Yet if a motivated seller passes all those little mini tests, you know,
there's definitely an argument to suggest that that is a person that has a
problem that wants to take an ownership position in their problem and search
it. Everything else is reactive where you're buying lists or you're looking at
something and then you're making estimated guesses on like big lists or, or whatever it might be. Not that that's the only game in town, but
you're profiling something and it's just a different approach. I'm not going to say one
is better or worse, but the one that's where you're profiling and trying to guess that this
is going to become a lead, that's where you're convincing them that they have a problem and that
hopefully you can turn them into a closed, an escrow or not. Right. And so that's the distinction. One is where you're
reactive. One is where you're proactive and PPC lives in that proactive space. The motivated
seller owns their pain first. Yeah. It's funny. You, you and I looked at it similar, but opposite. Okay. Let me hear this. Yeah. So I say proactive marketing
is calling and text messaging. Oh, I get that. Reactive marketing is when you spend money
marketing and wait for that person to come to you. You are being reactive. I get that. And that's
from the perspective of your student, your client, you're the flipper, the REI. And I get that and that's from the perspective of your student your client you're the flipper the
REI and I get that that makes sense to me too and I speak in that language from time to time as well
yeah yeah so we're kind of saying the same thing you're you're taking the perspective the homeowner
right I'm being proactive as a homeowner I have a pain I need to go get help I'm taking as like
one of my students myself and I'm saying hey, be proactive, go after those people and have a
conversation. Right. So, but by the way, the biggest key that you said in there is, um, you're
not saying one is better than the other. This is why I mandate my students have multiple marketing
strategies. The only time I've ever been hurt in this space of 14 years, by the way, dude,
I've been doing this for 14 years. It kind of blows my
mind. That's amazing to think that. Yeah. So the only time I've been really hurt financially,
I mean, uh, is when I've been a one trick pony with marketing, meaning in 2010, uh, which is 11
years now, she's, uh, I was only buying homes from the auction steps. That was the only place I was buying them.

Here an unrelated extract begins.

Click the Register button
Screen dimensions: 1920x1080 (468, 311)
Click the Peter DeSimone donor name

I was doing no other marketing at all, right?
And then the hedge funds came in.
And when the hedge funds came in,
they were outbidding me 20, 30% or more on these homes.
I mean, I couldn't even sniff the numbers
they were gonna give, right?
Like I was nowhere near.
Well, it took me three months to really catch on to,
I'm not going to get anywhere close. Well, that means I didn't buy any homes for three months,
which means I wasn't renovating any homes for another 30 days, which means I wasn't putting
it on the market. Essentially, I didn't collect a check for 90 or I'm sorry, nine months.

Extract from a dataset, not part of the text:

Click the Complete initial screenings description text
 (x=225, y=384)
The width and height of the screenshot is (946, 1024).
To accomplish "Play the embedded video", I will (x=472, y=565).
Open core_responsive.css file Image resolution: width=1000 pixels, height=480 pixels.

Because of this, I had all my eggs in one basket, all of them. Um, the other part was when I was only doing
direct mail. This is prior to geo flip. This is before I was using you, uh, PPC, right. Is
I had 40 grand a month going out on direct mail only every month clipping down 40 grand. Right.
Um, and all of a sudden my callback rates went from 1% to 0.005, half of 1%, right? And when you're
spending that kind of money and you have a certain return, and this is where I figure
we're going to get into numbers here. Sure. Like you're spending money to hit a certain,
a 3X return minimum, like that's the baseline. And all of a sudden you have half as many leads.

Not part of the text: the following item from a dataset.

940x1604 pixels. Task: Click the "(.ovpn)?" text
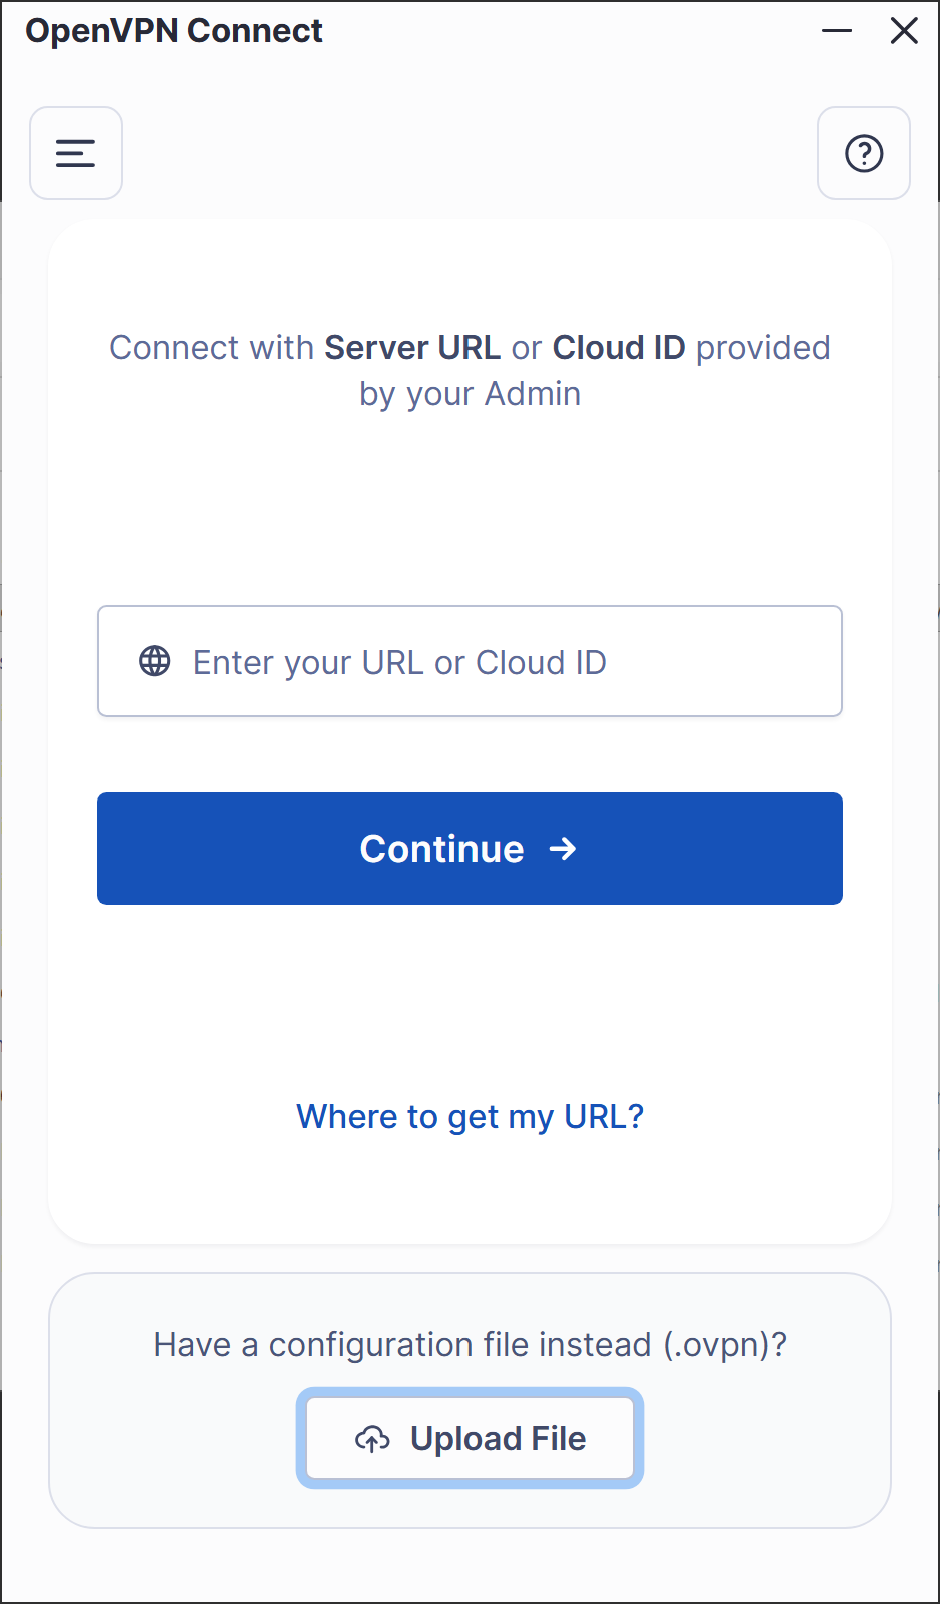point(725,1345)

Yeah. Well, now you're starting to outkick your coverage. I call it right. There's a
law of diminishing return. I'm spending too much money for not getting enough leads.
So then I realized, okay, first of all, I got to figure out the direct mail. But second of all,
I need to layer in other marketing strategies. So we immediately had a conversation with you. This is, you know,
PPC, this is four years ago, ish. You know, we layer in PPC, we layer in, we start cold calling
again. And now most recently, obviously the buzz in the world is, is text messaging over the last
year or so. And who knows where text goes because all the carriers
and things of that nature. But, you know, now I have four fundamental marketing strategies, PPC,
direct mail, cold calling and text messaging that all are running simultaneously. And that allows me
to have one month or two of a marketing strategy that's not really performing to where I need it
to be because there's three other marketing strategies working. Even if two aren't performing, I have two others,
right? And so this comes down to, again, people understanding their numbers. And most importantly,
when leads are coming in, making sure you're converting. And that's why I love PPC.
Because although cold calling brings in a much great,
greatly higher lead, right? And I'm doing this on purpose.
I have the little bunny fingers for those of you may be listening to this.
Yeah, it's true. It has a higher lead volume.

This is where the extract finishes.